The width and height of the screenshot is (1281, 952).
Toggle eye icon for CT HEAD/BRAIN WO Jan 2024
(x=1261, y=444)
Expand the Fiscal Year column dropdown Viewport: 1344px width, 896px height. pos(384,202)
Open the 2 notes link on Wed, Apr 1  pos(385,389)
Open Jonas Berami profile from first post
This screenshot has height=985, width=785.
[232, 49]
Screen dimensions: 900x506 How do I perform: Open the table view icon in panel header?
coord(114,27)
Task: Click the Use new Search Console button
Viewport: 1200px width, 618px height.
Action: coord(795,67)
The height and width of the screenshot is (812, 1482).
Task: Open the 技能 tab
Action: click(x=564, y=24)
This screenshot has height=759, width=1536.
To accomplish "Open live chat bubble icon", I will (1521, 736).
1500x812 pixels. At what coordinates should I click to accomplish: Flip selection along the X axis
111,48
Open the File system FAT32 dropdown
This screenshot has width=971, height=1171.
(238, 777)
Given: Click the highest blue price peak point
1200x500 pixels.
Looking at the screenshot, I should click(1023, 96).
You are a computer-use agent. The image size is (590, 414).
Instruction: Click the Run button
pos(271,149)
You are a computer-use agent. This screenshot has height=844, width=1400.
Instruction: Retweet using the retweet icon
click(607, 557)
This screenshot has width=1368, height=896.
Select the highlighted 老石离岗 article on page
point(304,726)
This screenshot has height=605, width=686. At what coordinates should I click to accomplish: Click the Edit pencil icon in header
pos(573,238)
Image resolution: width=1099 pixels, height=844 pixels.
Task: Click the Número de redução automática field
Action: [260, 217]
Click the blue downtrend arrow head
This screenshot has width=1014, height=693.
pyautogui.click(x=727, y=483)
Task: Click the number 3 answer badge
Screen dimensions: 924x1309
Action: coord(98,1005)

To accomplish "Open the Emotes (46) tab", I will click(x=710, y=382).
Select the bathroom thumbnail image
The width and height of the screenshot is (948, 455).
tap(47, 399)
__________
__Written request__: Please edit the listing above so that every "Viewport" becomes "Window", and leave everything else unchanged.

__Correct result__:
The width and height of the screenshot is (1281, 952).
Toggle eye icon for CT HEAD/BRAIN WO Jan 2024
(x=1261, y=444)
Expand the Fiscal Year column dropdown Window: 1344px width, 896px height. pos(384,202)
Open the 2 notes link on Wed, Apr 1  pos(385,389)
Open Jonas Berami profile from first post
This screenshot has height=985, width=785.
[232, 49]
Screen dimensions: 900x506 How do I perform: Open the table view icon in panel header?
coord(114,27)
Task: Click the Use new Search Console button
Window: 1200px width, 618px height.
Action: coord(795,67)
The height and width of the screenshot is (812, 1482).
Task: Open the 技能 tab
Action: click(x=564, y=24)
This screenshot has height=759, width=1536.
To accomplish "Open live chat bubble icon", I will (1521, 736).
1500x812 pixels. At what coordinates should I click to accomplish: Flip selection along the X axis
111,48
Open the File system FAT32 dropdown
This screenshot has width=971, height=1171.
(238, 777)
Given: Click the highest blue price peak point
1200x500 pixels.
Looking at the screenshot, I should click(1023, 96).
You are a computer-use agent. The image size is (590, 414).
Instruction: Click the Run button
pos(271,149)
You are a computer-use agent. This screenshot has height=844, width=1400.
Instruction: Retweet using the retweet icon
click(607, 557)
This screenshot has width=1368, height=896.
Select the highlighted 老石离岗 article on page
point(304,726)
This screenshot has height=605, width=686. At what coordinates should I click to accomplish: Click the Edit pencil icon in header
pos(573,238)
Image resolution: width=1099 pixels, height=844 pixels.
Task: Click the Número de redução automática field
Action: [260, 217]
Click the blue downtrend arrow head
This screenshot has width=1014, height=693.
pyautogui.click(x=727, y=483)
Task: Click the number 3 answer badge
Screen dimensions: 924x1309
Action: coord(98,1005)

To accomplish "Open the Emotes (46) tab", I will click(x=710, y=382).
Select the bathroom thumbnail image
The width and height of the screenshot is (948, 455).
tap(47, 399)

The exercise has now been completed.